Солнце, выкатываясь из-за горизонта, палило весь день так, что душа вяла. И ни тучки, ни малейшего ветерка, ни капельки прохлады. Кожа лопается на лице и руках. От зноя трудно дышать и голова гудит, как колокол. Ждешь не дождешься ночи, чтоб остудить обожженное тело. А настанет ночь - дрожишь от холода, как в лихорадке. Зуб на зуб не попадет. Кутались втроем в единственную плащ-палатку, тесно жались друг к дружке. А холодный туман пробирался под одежду, пронизывал до костей.
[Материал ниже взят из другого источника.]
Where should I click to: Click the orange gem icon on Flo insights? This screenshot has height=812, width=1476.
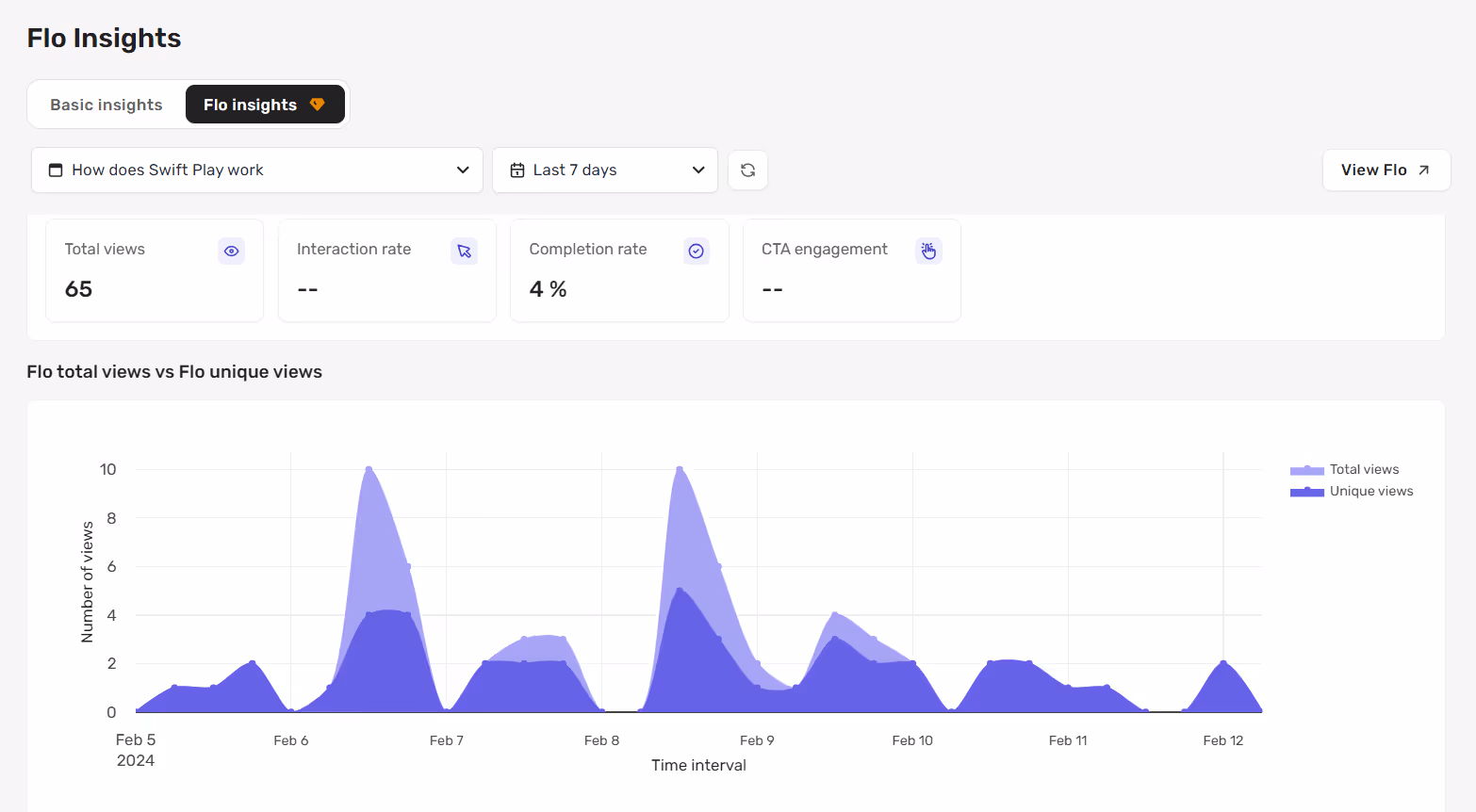pos(318,105)
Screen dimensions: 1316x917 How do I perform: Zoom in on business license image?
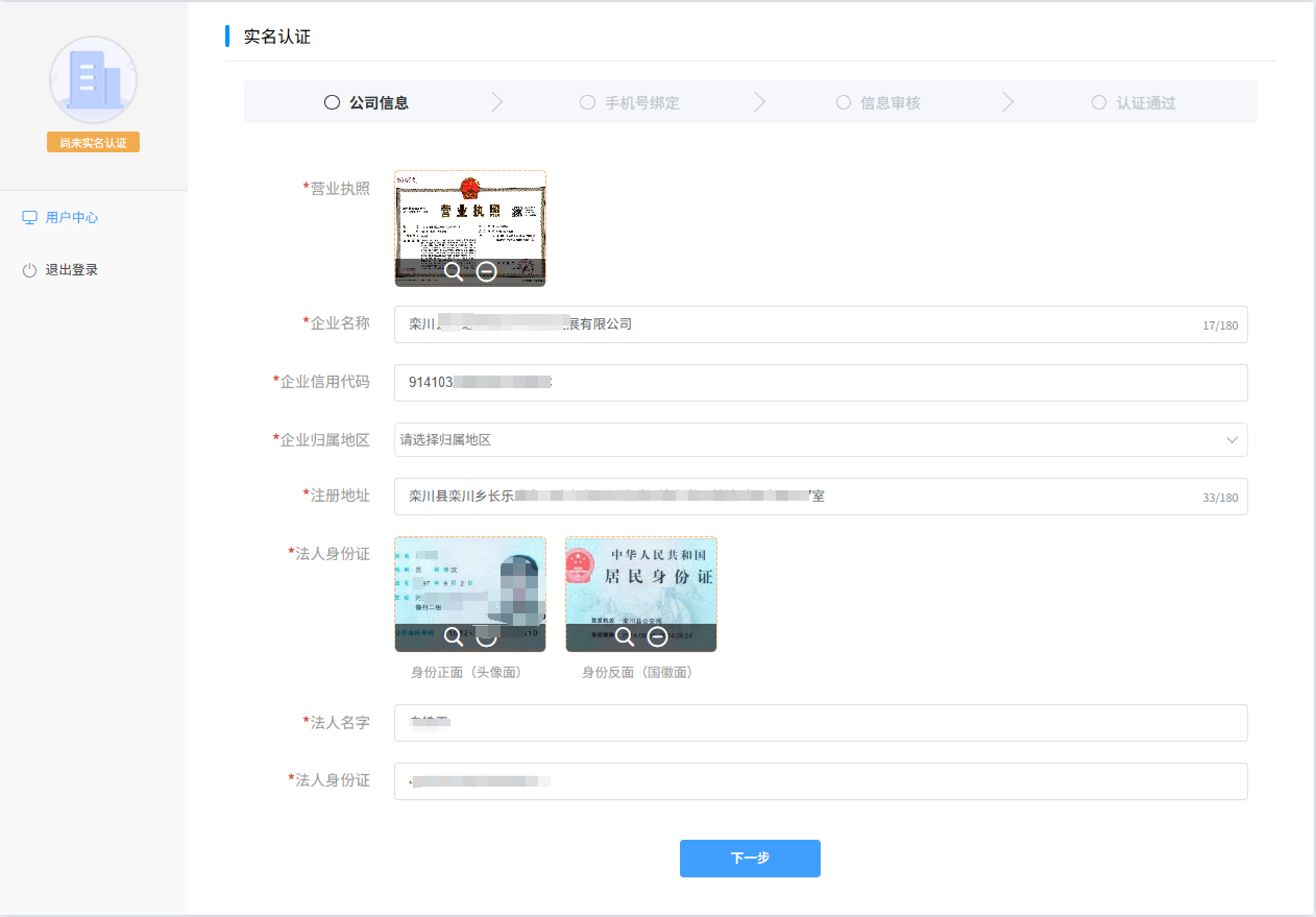click(x=453, y=271)
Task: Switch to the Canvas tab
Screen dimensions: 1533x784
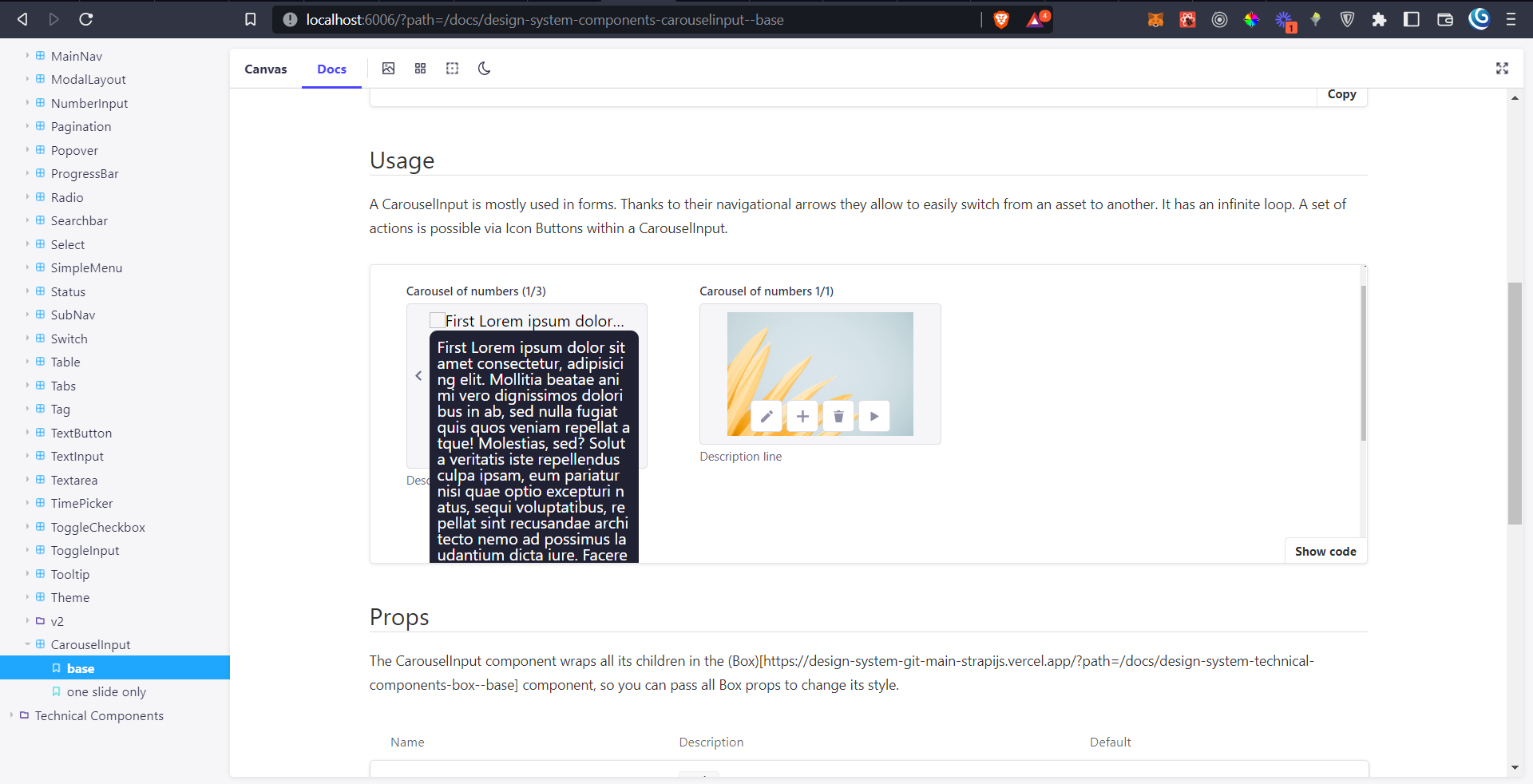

И так изо дня в день, не ведая, что будет завтра, они покорно терпели все эти муки и тревожно чего-то ожидали. Ночами, когда выплывала луна, море прокладывало им серебристую дорожку до самого горизонта к желанной суше. Казалось, встань на нее и шагай к спасению. Она тебя выведет на твердую почву, где живут люди… Но скоро и луна со своей серебристой дорожкой стала ненавистной и постылой. При ее свете они казались друг другу еще более страшными и беспомощными. Словно не люди, а какие-то мертвые тени покачиваются в шлюпке или привидения, выплывшие с морского дна и шныряющие по морю в поисках места своей недавней гибели.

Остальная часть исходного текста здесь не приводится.